Open Access Week has announced the theme for OA Week 2023 (October 23-29), “Community over Commercialization.” This theme is intended to focus attention and discussion of practices that advance the original open access purpose to contribute to a public good. More recently, the UNESCO Recommendation on Open Science highlights the need to prioritize community over commercialization in its calls for the prevention of “inequitable extraction of profit from publicly funded scientific activities” and support for “non-commercial publishing models and collaborative publishing models with no article processing charges.”

The Open Access Advisory Committee invites people to explore the benefits and consequences of community-based or commercial organizations in their roles of serving research communities and the public. Does profit have a place, and to what degree? How are diversity, equity, inclusion and justice best served? When does the collection and use of personal data begin to undermine academic freedom?

Editors of 2 neuroscience journals quit over unethical APC charges

Over 40 editors of two Elsevier journals, NeuroImage and NeuroImage: Reports, have resigned in protest over excessively high and unsustainable author processing charges (APCs) for accepted manuscripts in these open access journals. APCs are a pay-to-publish model for open access journals, an alternative to content paywalled to readers. The APC for NeuroImage is US$3,450; NeuroImage: Reports charges $900, which will double to $1,800 from May 31st. For additional context, The Lancet Neurology, published by Elsevier, has an APC of $6,300; the fee at Nature Neuroscience, published by Springer Nature, is $11,690; and Human Brain Mapping, published by Wiley, charges $3,850.

These fees shift the burden of access to content from readers to authors. The editors who resigned from NeuroImage and NeuroImage: Reports took issue with the barrier these fees place on researcher/authors, particularly from institutions that are not well funded. They expressed to Elsevier that those fees and revenue were not justified by the costs of producing the journals. They have organized to publish a new journal, Imaging Neuroscience, with MIT Press. Publishing fees have not been announced, but are expected to be at least half of the fees charged by Elsevier, who will continue to publish NeuroImage and NeuroImage: Reports with new editors.

Why do researchers choose open access or paywall publication?

The Open Access Scholarly Publishing Association (OASPA) conducted “Equity in OA” workshops to gather researchers’ perspectives on their choices for publishing in open access or paywalled platforms. Researchers consistently identified two barriers to publishing open access: 1.) cost charged to the author and 2.) perception that high publishing cost or paywall access equate with higher prestige. As unfounded as they are, the dual narratives that publishing open access must be costly to researchers, and open access represents lesser prestige value both serve to reinforce paywall publication choices. Access to publishing and reading research is thus limited to those who can afford it, further exacerbating inequities.

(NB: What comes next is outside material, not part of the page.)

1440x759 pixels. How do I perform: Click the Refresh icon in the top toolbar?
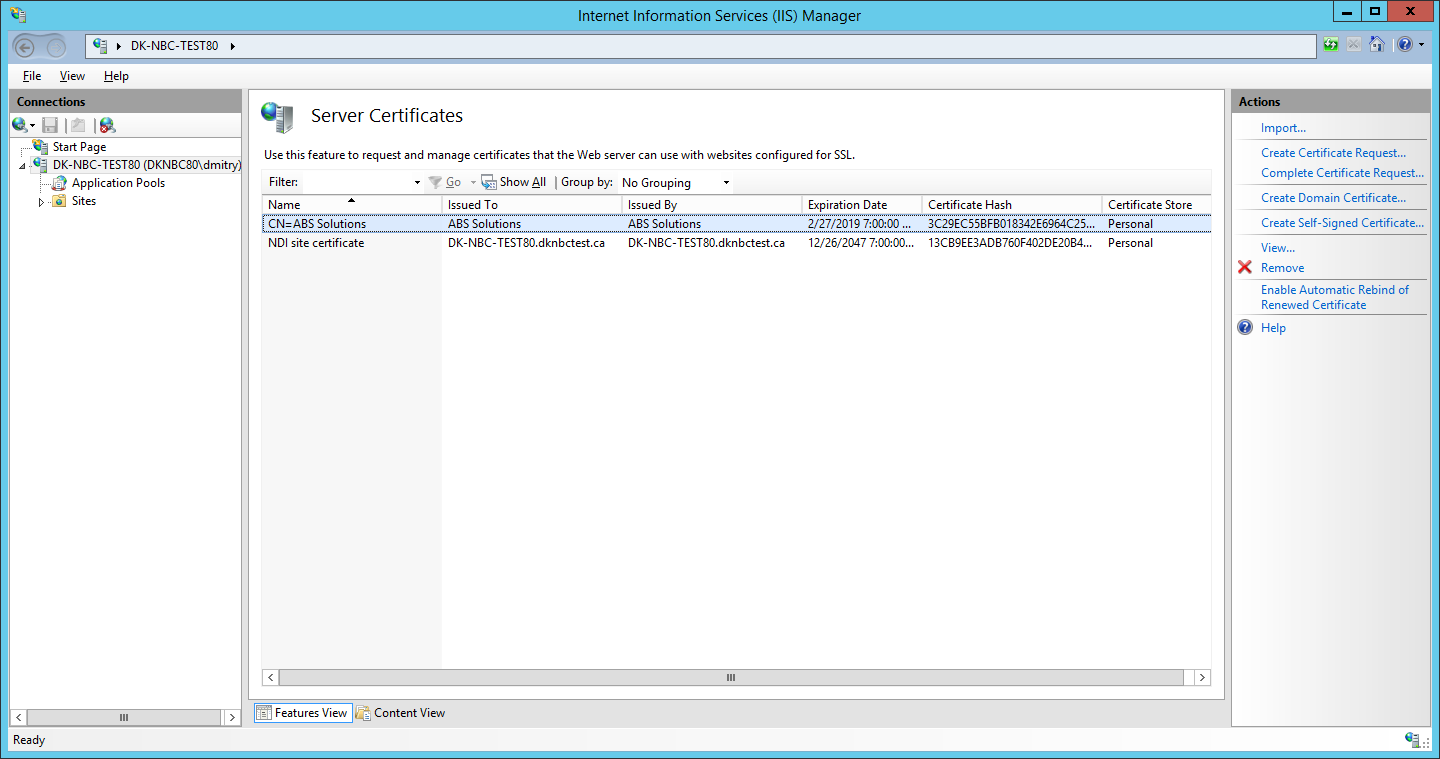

Workshop participants noted the “pain points” of APC waiver workflows that are complicated and highly variable from publisher to publisher. Other OA funding models are not well-known or established (UMass Amherst Libraries participates in several). Researchers expressed their support for funder investment in non-APC/collective action platforms for them to share their works. Equity happens with collective action approaches take hold. It is the work of libraries, funders, professional societies and research organizations to build robust and stable open scholarship infrastructure that removes barriers to publishing, reading and using research outputs. Then, it is the work of researchers to recognize quality research and its impact, regardless of perceived “prestige” of platform based on legacy publishing models.